I will run this tomorrow AM and post the logs then. Thanks for the help and sorry if I appear to be overly paranoid about running the update service of MBAR without a firewall.

[MrCharlie]

Run MBAR and let it clear out any infections, then run the fixdamage tool to fix the firewall problems, etc.

MrC

[Highcountryrider]

Ran MBAR. Logs attached. Later time stamp mbar-log is after running MBAR the second time with no infections found. Ran fixdamage tool. I do have internet access but no Windows Firewall or Security Center access. Cannot start services.
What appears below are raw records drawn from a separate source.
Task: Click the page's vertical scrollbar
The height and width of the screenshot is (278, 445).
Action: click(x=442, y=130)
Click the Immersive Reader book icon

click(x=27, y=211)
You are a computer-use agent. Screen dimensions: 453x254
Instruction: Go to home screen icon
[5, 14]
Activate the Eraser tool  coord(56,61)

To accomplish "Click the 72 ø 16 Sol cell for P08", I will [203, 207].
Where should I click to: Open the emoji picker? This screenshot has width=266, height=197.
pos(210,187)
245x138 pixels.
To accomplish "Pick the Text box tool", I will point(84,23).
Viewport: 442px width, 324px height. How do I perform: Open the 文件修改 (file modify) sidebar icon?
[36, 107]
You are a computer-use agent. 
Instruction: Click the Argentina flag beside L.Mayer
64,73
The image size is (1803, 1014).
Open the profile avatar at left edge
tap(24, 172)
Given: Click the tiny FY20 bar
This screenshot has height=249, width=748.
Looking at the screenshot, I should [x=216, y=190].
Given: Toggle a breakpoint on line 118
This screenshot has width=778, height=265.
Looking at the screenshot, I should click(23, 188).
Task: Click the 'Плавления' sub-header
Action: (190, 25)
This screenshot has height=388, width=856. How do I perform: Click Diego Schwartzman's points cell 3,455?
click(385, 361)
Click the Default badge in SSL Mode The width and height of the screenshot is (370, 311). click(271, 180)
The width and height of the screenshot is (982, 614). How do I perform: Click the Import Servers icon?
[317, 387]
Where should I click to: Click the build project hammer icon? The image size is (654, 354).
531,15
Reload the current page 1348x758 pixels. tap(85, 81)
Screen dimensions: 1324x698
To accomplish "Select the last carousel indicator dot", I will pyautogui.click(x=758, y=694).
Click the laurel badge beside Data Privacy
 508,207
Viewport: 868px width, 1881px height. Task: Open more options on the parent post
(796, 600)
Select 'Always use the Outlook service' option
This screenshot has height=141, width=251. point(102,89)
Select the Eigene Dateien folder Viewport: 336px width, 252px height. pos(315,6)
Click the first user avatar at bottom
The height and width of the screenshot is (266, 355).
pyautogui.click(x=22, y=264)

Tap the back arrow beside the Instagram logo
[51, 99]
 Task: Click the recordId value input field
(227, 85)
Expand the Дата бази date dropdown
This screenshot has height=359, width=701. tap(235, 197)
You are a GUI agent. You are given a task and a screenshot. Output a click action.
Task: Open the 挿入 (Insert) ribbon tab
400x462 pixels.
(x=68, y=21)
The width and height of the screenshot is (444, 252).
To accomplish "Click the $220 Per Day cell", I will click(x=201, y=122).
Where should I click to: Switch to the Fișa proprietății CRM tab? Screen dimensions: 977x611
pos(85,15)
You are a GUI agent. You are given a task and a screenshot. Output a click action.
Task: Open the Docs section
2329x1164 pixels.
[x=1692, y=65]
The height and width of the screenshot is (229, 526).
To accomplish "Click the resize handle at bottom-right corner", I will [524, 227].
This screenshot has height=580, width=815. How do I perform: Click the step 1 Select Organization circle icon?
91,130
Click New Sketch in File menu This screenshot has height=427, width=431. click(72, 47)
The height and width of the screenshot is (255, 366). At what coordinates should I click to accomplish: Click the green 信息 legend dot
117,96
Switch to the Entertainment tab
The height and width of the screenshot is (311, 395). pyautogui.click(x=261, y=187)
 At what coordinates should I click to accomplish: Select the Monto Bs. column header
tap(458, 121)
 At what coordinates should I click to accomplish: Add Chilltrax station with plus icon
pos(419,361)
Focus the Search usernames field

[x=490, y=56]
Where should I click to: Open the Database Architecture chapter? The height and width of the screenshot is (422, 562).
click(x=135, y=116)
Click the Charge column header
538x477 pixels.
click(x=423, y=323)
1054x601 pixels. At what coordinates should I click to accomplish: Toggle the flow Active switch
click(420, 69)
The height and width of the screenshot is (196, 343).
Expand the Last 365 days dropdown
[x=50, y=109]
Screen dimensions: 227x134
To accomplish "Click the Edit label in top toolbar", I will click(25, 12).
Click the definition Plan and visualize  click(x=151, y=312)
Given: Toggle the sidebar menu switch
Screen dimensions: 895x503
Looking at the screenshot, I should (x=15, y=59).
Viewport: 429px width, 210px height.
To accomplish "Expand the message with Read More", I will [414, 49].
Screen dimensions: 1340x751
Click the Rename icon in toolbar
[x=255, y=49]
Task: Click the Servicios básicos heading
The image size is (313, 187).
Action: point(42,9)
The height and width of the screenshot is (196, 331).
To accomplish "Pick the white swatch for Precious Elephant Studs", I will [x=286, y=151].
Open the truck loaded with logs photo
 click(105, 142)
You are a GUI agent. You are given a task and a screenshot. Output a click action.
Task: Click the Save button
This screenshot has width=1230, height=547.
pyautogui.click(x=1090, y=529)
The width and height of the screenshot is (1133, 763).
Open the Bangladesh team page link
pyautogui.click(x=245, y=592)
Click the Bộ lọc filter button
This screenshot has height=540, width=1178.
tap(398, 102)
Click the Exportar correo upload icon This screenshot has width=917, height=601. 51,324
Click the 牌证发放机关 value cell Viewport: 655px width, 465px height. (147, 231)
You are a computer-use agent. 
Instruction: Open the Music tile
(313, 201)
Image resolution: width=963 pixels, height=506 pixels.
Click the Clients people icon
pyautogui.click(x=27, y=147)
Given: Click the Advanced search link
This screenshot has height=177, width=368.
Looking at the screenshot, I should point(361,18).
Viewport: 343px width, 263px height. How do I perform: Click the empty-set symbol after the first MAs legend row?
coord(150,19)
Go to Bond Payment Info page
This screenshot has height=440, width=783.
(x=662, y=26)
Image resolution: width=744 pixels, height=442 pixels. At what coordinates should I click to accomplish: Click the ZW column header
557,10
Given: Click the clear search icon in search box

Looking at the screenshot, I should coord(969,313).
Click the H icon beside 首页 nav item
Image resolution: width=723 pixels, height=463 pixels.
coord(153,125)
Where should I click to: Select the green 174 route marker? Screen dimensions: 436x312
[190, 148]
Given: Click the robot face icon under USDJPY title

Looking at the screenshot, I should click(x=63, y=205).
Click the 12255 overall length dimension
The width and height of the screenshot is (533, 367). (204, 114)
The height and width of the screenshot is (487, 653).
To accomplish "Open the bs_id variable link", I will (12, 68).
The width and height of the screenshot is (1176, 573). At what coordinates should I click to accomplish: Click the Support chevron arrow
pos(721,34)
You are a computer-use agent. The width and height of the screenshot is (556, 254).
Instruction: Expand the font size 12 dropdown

mbar-log-2013-01-24 (11-15-46).txt

system-log.txt

mbar-log-2013-01-24 (11-44-54).txt

[MrCharlie]

OK next...... (I'll be back in the AM)

Please download and run ComboFix.

The most important things to remember when running it is to disable all your malware programs and run Combofix from your desktop.

Please visit this webpage for download links, and instructions for running ComboFix

http://www.bleepingc...to-use-combofix

Ensure you have disabled all anti virus and anti malware programs so they do not interfere with the running of ComboFix.

Information on disabling your malware programs can be found Here.

Make sure you run ComboFix from your desktop.

Give it at least 30-45 minutes to finish if needed.

Please include the C:\ComboFix.txt in your next reply for further review.

---------->NOTE<----------

If you get the message Illegal operation attempted on registry key that has been marked for deletion after you run ComboFix....please reboot the computer, this should resolve the problem. You may have to do this several times if needed.

MrC

[Highcountryrider]

Mister Charlie, I think I made a critical error when I ran MBAR. The very first thing that happened was a popup saying that MBAR had discovered possible or potential rootkits identified as Appinit_dlls. I selected Yes for removal and then ran the MBAR program and posted the logs. I had made a restore point prior to running MBAR. The only issue found (from the log) was HKCU\SOFTWARE\MICROSOFT\WINDOWS\CURRENTVERSION\EXPLORER\ADVANCED|StartMenuLogoff (PUM.Hijack.StartMenu) which was moved into quarantine.

I don't know if it is related but after finishing MBAR I was trying to unistall some unnecessary toolbars from the Control Panel and the unistall programs did not run. There were messages about Run App as DLL not working. There were also issues when I tried to install a third party firewall since Windows Firewall was not working.

Should I go back to the restore point I made before running MBAR, select No when the popup appears, run MBAR again and see if that problem is corrected?

Computer is working, no DOJ issues but as stated, no access to either Security Center or Windows Firewall. Cannot start the services for either of those.

[MrCharlie]

Yes try the restore point, let me know.

Running ComboFix may fix the firewall or if it doesn't we can fix it.

But since you're running XP, I would suggest you install another firewall instead of using the XP one.

MrC

[Highcountryrider]

OK, I'll do the restore point thing, re-run MBAR, post the logs and await instructions. I'll also recommend, if we get everything working, that my friend install a commercial AV suite including a firewall (she doesn't have anything on the system now) or at the very least a free AV program and firewall.